Saved data entries
------------------------------------------------

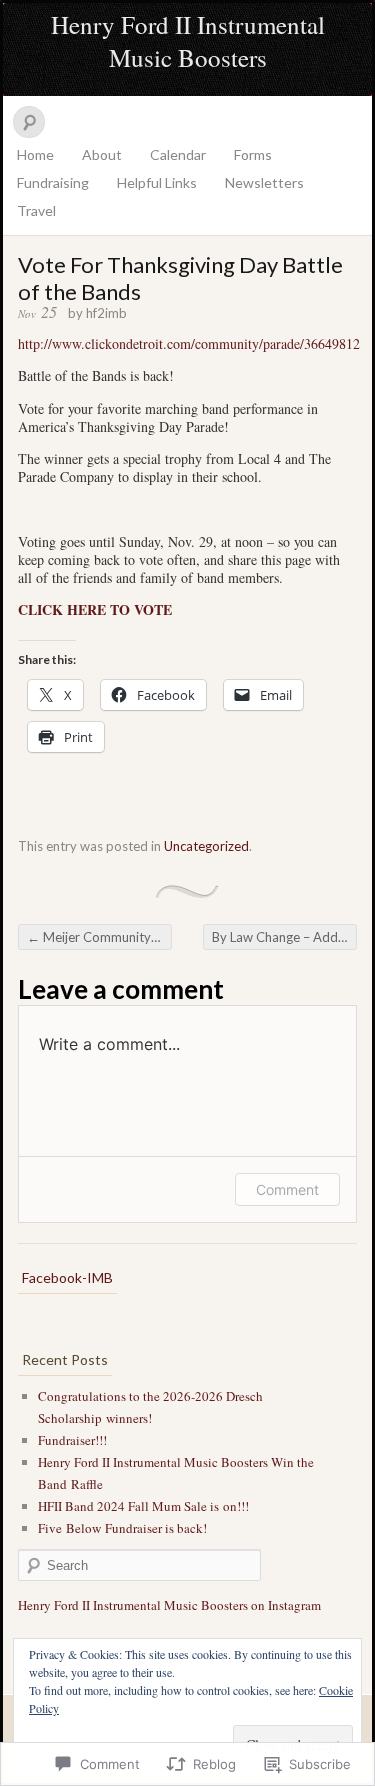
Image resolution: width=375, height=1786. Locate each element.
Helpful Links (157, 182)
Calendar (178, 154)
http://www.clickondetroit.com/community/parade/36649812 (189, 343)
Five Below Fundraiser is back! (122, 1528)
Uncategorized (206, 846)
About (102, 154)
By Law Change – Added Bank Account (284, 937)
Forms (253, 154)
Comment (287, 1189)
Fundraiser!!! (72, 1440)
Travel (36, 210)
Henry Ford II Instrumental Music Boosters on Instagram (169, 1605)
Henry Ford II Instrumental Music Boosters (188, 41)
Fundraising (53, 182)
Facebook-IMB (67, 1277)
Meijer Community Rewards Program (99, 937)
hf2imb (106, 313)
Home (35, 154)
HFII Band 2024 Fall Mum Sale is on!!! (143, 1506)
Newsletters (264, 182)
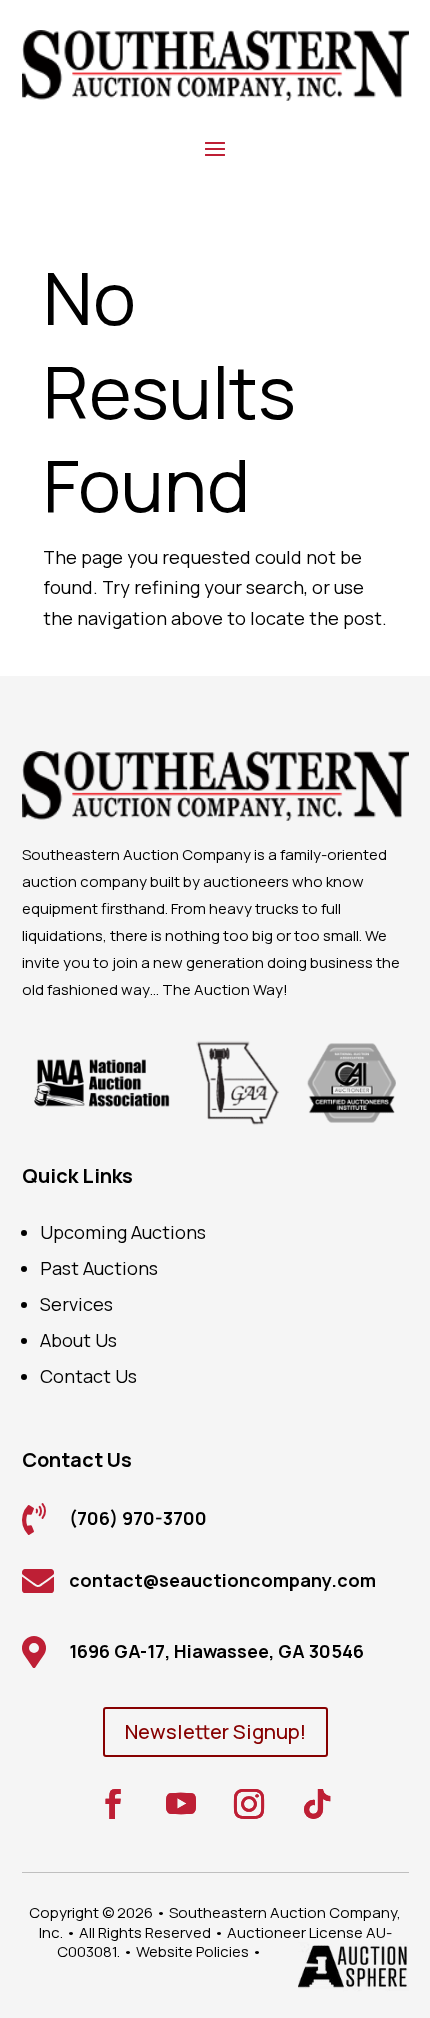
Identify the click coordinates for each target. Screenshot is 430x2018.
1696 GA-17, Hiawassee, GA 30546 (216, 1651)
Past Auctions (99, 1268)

------------------------------------------------

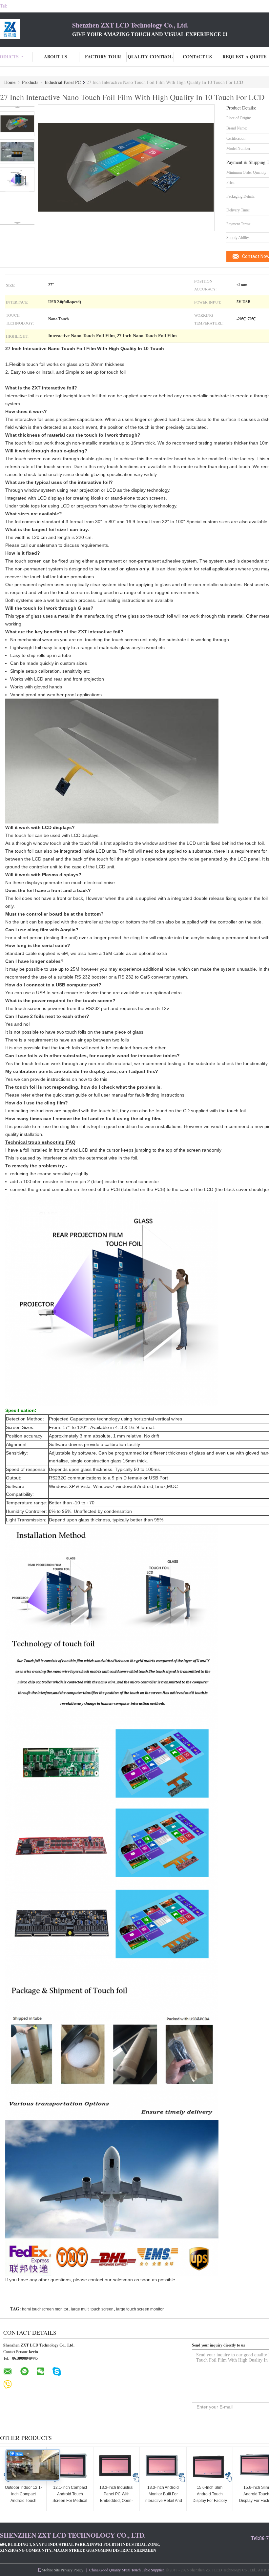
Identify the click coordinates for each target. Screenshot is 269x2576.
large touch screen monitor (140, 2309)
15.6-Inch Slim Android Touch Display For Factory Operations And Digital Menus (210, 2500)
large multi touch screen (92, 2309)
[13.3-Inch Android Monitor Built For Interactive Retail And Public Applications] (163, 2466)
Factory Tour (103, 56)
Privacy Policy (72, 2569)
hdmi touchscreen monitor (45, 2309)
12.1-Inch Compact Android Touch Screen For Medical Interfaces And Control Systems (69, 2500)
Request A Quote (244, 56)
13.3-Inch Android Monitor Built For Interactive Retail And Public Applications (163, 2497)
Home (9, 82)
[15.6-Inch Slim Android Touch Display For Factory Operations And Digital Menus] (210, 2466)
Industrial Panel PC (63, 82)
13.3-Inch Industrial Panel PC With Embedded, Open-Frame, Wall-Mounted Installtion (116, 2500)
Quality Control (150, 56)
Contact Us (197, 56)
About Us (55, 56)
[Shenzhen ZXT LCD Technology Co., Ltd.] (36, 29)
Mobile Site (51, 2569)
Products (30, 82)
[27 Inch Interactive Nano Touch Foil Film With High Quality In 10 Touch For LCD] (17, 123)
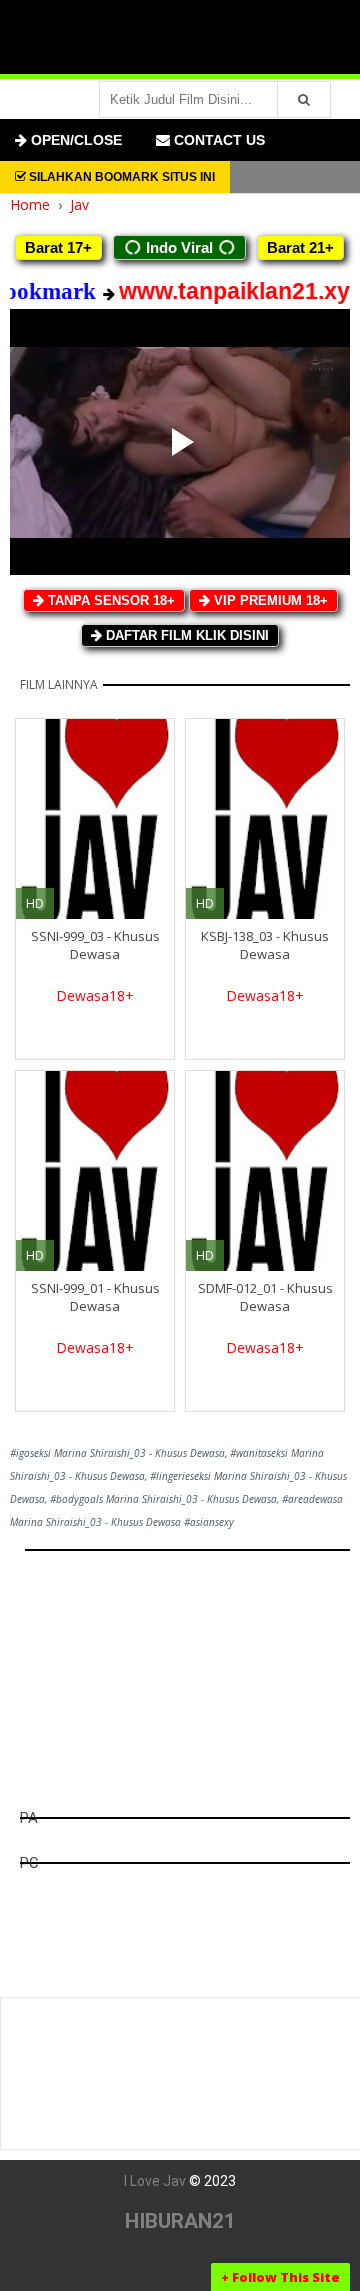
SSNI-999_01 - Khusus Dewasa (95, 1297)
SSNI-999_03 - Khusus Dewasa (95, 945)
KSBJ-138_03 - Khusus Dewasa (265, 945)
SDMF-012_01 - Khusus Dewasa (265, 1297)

------------------------------------------------

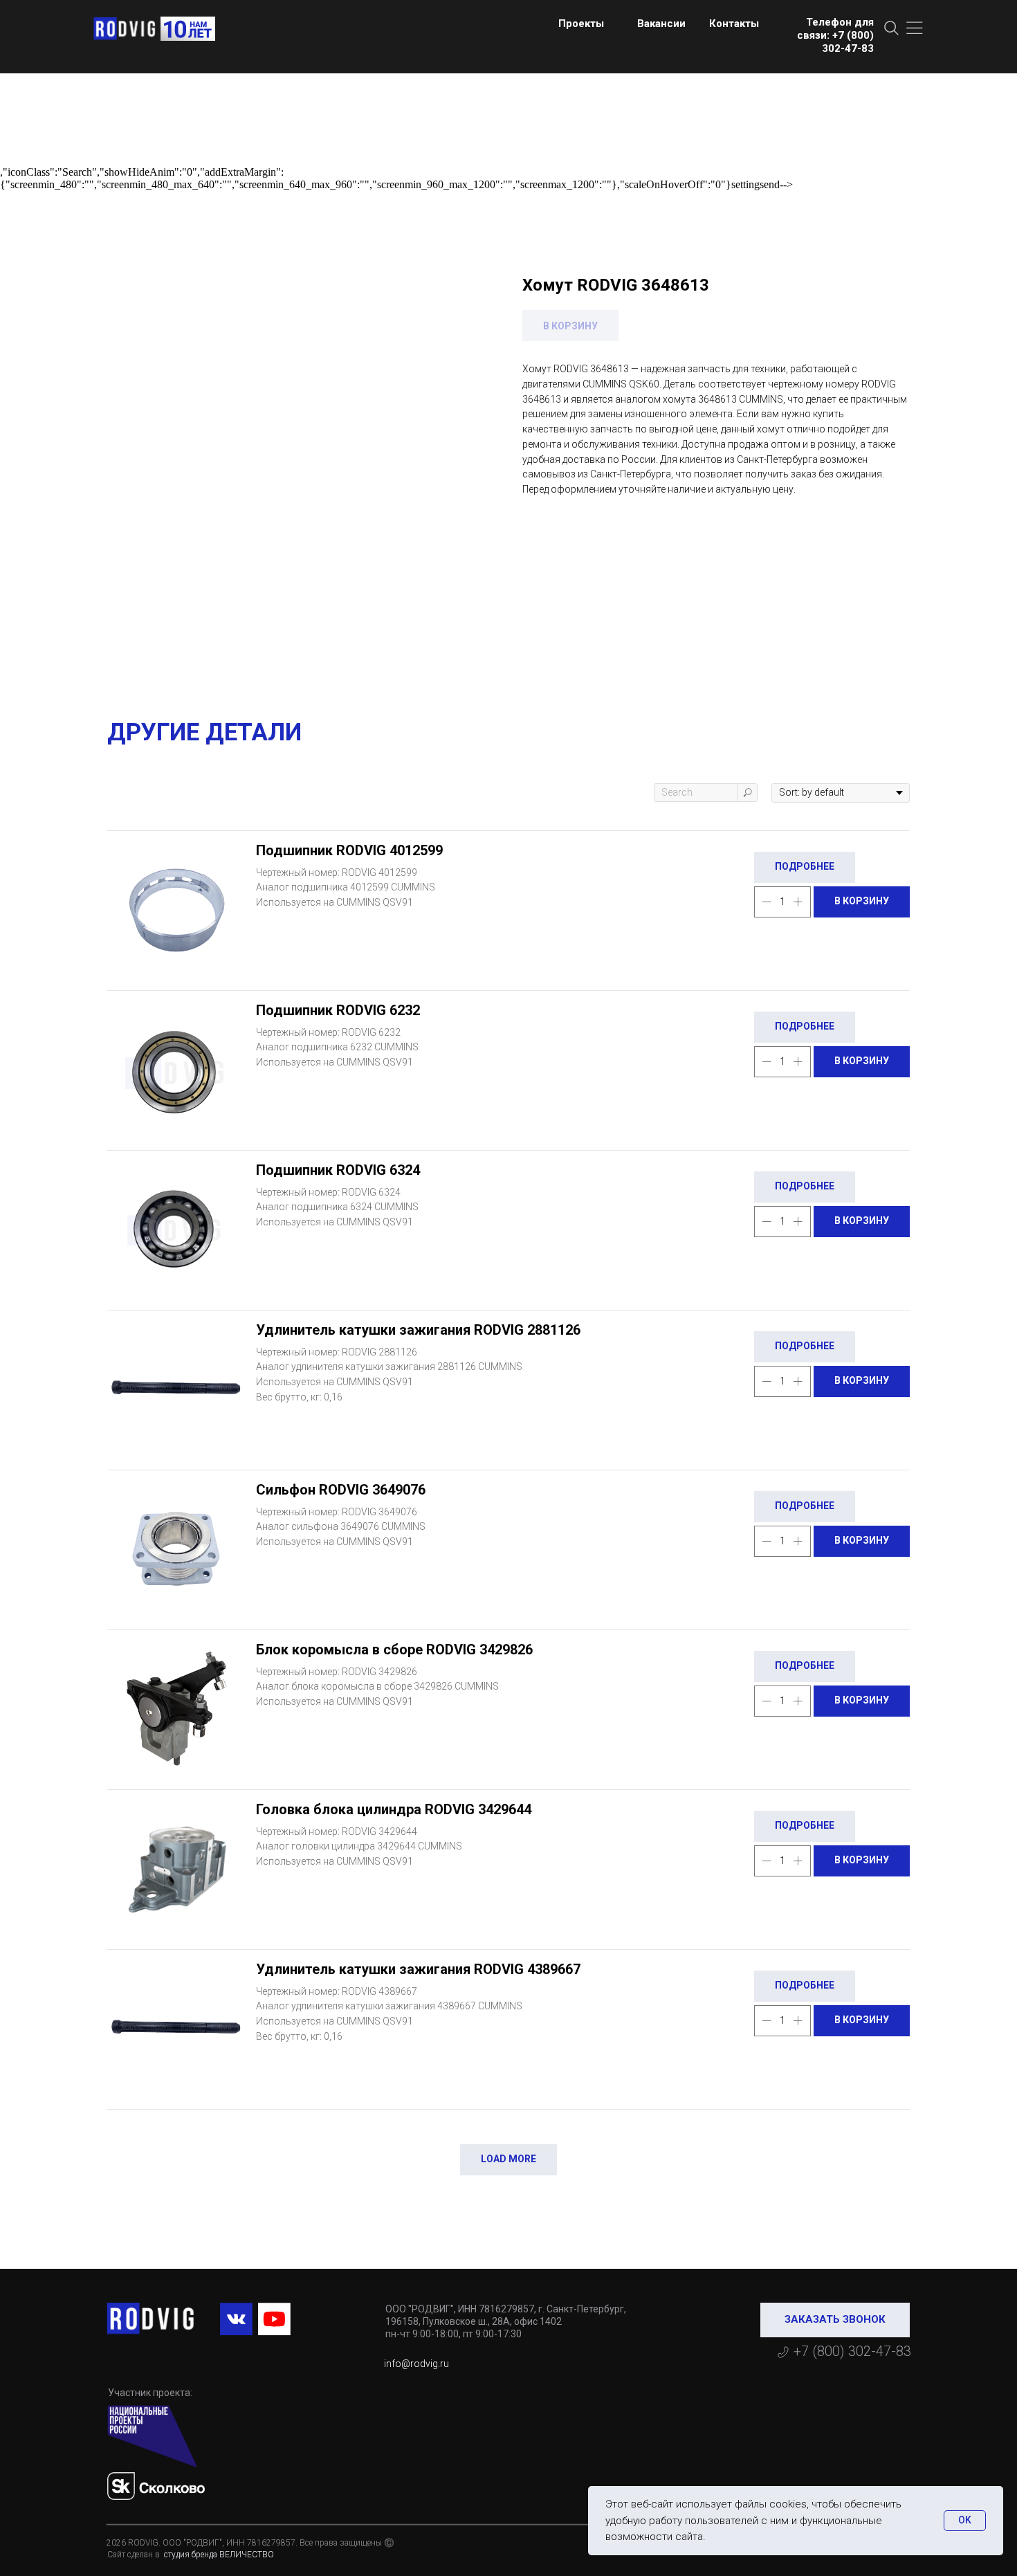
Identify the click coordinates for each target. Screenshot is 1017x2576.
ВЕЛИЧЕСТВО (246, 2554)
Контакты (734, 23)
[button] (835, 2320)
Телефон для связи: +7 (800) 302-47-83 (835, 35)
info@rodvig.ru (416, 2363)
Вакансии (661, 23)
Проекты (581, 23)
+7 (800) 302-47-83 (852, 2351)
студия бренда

------------------------------------------------

▶ TO DO: Go line by line through the data and copy any that contain "Built".

▶ RESPONSE TO THIS TASK:
[13.3-Inch Android Monitor Built For Interactive Retail And Public Applications] (163, 2466)
13.3-Inch Android Monitor Built For Interactive Retail And Public Applications (163, 2497)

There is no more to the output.